* _Work instructions_
Please set down, word for word, the part of the passage about Tom Ryan and the club final substitutes saga starting with "Tom Ryan says" and going on through "Kilmacud Crokes-Glen debacle.".

* _Passage provided_
──────

Tom Ryan says direct interference with the CCCC’s handling of the controversy would have been ‘the worst thing we could possibly do.’

DIRECTOR-GENERAL TOM Ryan has defended the GAA’s handling of the All-Ireland club football final substitutes saga, insisting it would have been “completely wrong and inappropriate” for Croke Park to have intervened.

Various commentators suggested that top brass should have jumped in and taken a firm line as confusion reigned about what would happen next after the Kilmacud Crokes-Glen debacle.

A replay of the final was eventually ordered by the Central Competitions Control Committee (CCCC) last Tuesday though it remains to be seen if that game actually takes place as the two clubs find themselves at apparent loggerheads.

GAA President Larry McCarthy refused to field questions on the situation at today’s launch of the association’s annual report and finances document, insisting that “the process is in progress and it will work itself out.”

But Ryan did comment and he said it would have been entirely wrong for top officials to have intervened at any stage, or to have interfered with the workings of the CCCC.

“The worst thing that we could possibly do, and I’ve seen this mentioned in dispatches, this idea that, this term, ‘The GAA’, should step in, that there’s some kind of a deficit there and that the GAA should step in and intervene and direct something,” said Ryan.

“I have never, ever picked up the phone to the chair, or anybody on the CCCC to say, ‘Derek, this is the way I want this to go’. I have never and I will never do that. Any suggestion, implied or explicit, that in some way we should have been directing something, that’s completely wrong and inappropriate.

──────

* _Source excerpt_

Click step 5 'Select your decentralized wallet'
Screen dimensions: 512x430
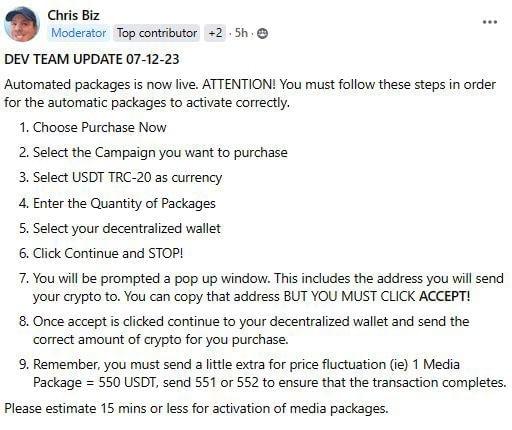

──────

* _Final result_
Tom Ryan says direct interference with the CCCC’s handling of the controversy would have been ‘the worst thing we could possibly do.’

DIRECTOR-GENERAL TOM Ryan has defended the GAA’s handling of the All-Ireland club football final substitutes saga, insisting it would have been “completely wrong and inappropriate” for Croke Park to have intervened.

Various commentators suggested that top brass should have jumped in and taken a firm line as confusion reigned about what would happen next after the Kilmacud Crokes-Glen debacle.